Selected excerpt Start Marker

Chemotherapy and radiation therapy can cause eating-related issues. Some people lose their appetites, others experience nausea, diarrhea or constipation.
The National Cancer Institute recommends meeting with a dietitian, but it also has published a 60-page booklet “Eating Hints: Before, during and after treatment.” They offer the following tips to plan meals before your treatments start:
• Stock up on healthy foods, including foods you know you can eat when you feel sick.
• Select foods that need little to no cooking, either ready-to-eat meals or frozen dinners.
• Ask others for help with shopping and meal preparation.
Eating During Treatments
The foods you need will vary based on the symptoms you experience. The National Cancer Institute and the University of Southern California San Francisco make the following suggestions:
• Nausea: Eat low-fat, bland and salty foods. Drink cool, clear beverages between meals Avoid your favorite foods so you don’t develop an aversion to them. Rest sitting up for at least an hour and don’t lie flat for at least two hours. Avoid odors by having someone else cook and eating in a room away from the kitchen.
• Suggested foods: oatmeal, cold cereal, soups, cold sandwiches, cottage cheese, hard-boiled eggs, plain pasta, rice, noodles, mashed potatoes, toast, crackers, pretzels, canned fruit, applesauce, Jell-O, custard and pudding, sherbet, Popsicles, soda, juice, herbal tea, peaches or soft fruits and vegetables, skinned chicken that is baked, and teas with ginger or peppermint.

Selected excerpt End Marker

#### Work request 1
According to the passage on eating during cancer treatment, how many pages long is the National Cancer Institute booklet?
#### Work request 2
Repeat word for word the stretch of the passage on eating during cancer treatment from "Chemotherapy and radiation" through "diarrhea or constipation.".
#### Work request 3
Write the next part of the passage on eating during cancer treatment, picking up after its final sentence.

Records shown Start Marker

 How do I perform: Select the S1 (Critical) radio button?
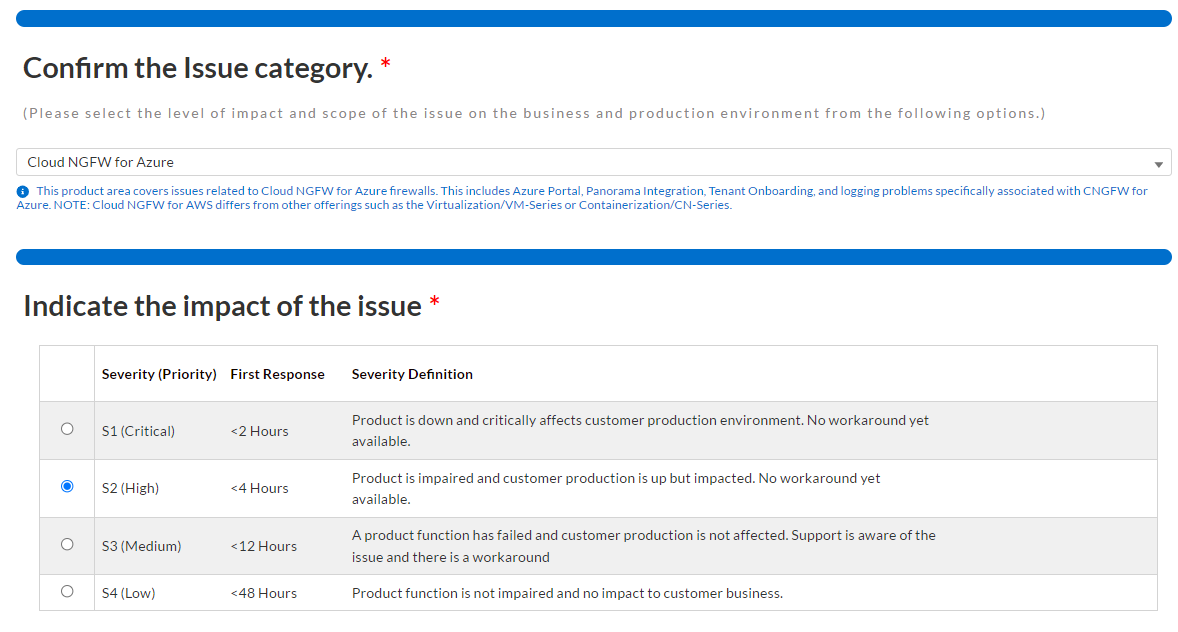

Records shown End Marker
Records shown Start Marker

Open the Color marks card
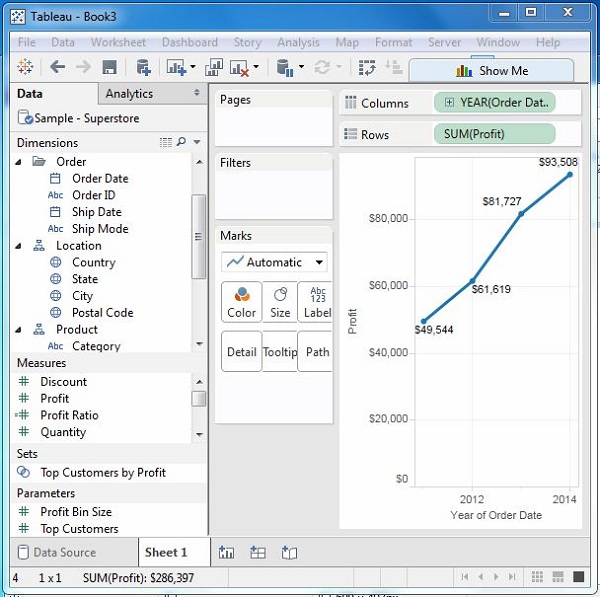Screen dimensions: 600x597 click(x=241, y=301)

Records shown End Marker

#### Task response 1
It is 60 pages long.

#### Task response 2
Chemotherapy and radiation therapy can cause eating-related issues. Some people lose their appetites, others experience nausea, diarrhea or constipation.

#### Task response 3
• Vomiting: Stop eating until you get the vomiting under control. Consume tiny amounts of clear liquids. Once you can tolerate liquids, move on to soft and bland foods like mashed potatoes, rice, pureed fruit, smoothies, yogurts and cereal. When you feel better, try eating high potassium and magnesium foods such as bananas, potatoes, orange juice, tomatoes and apricots.
• Constipation: Add fiber to your diet and try to include it in each meal. Increase fiber gradually so you don’t experience gas. Reduce your caffeine intake. Exercise more.
• Suggested foods: Kidney beans, chickpeas, lentils, fresh fruit and vegetables, dried fruit, bran cereals, shredded wheat, prune juice and hot lemon water.
• Diarrhea: Drink lots of room-temperature liquids. Eat more potassium-rich foods. Follow the BRAT diet: bananas, rice, applesauce, tea and toast. Eat frequent, small meals. Avoid foods that are greasy, fried, spicy or highly seasoned. Avoid raw vegetables, milk, ice cream or puddings.
• Suggested foods: Oatmeal, plain rice and corn cereals, canned fruits, white rice, pasta, potatoes without skins, soups without creams, cheese and crackers, graham crackers and peanut butter, eggs, soda, herbal tea and Jell-O.
• Loss of appetite: Eat by the clock, three small meals and three snacks. Choose high-calorie foods such as avocados, nuts, seeds, puddings, dried fruit and vegetables dipped in hummus. Plan your daily menu in advance. Make your food look good by using colorful foods and garnishes. Make mealtimes pleasant and eat with others whenever you can.
• Taste and smell aversions: Choose foods that look and smell good. If beef smells or tastes odd, switch to chicken or turkey. Marinate foods. Incorporate oranges, limes, lemon or vinegar into your recipes. Make foods sweeter by adding sugar or sweetener. Add extra flavors such as bacon bits, onions, or herbs like basil, oregano and rosemary. Pour barbecue sauce on meat and chicken. Serve foods at room temperature. Drink through a straw. Cook outdoors or use a kitchen fan.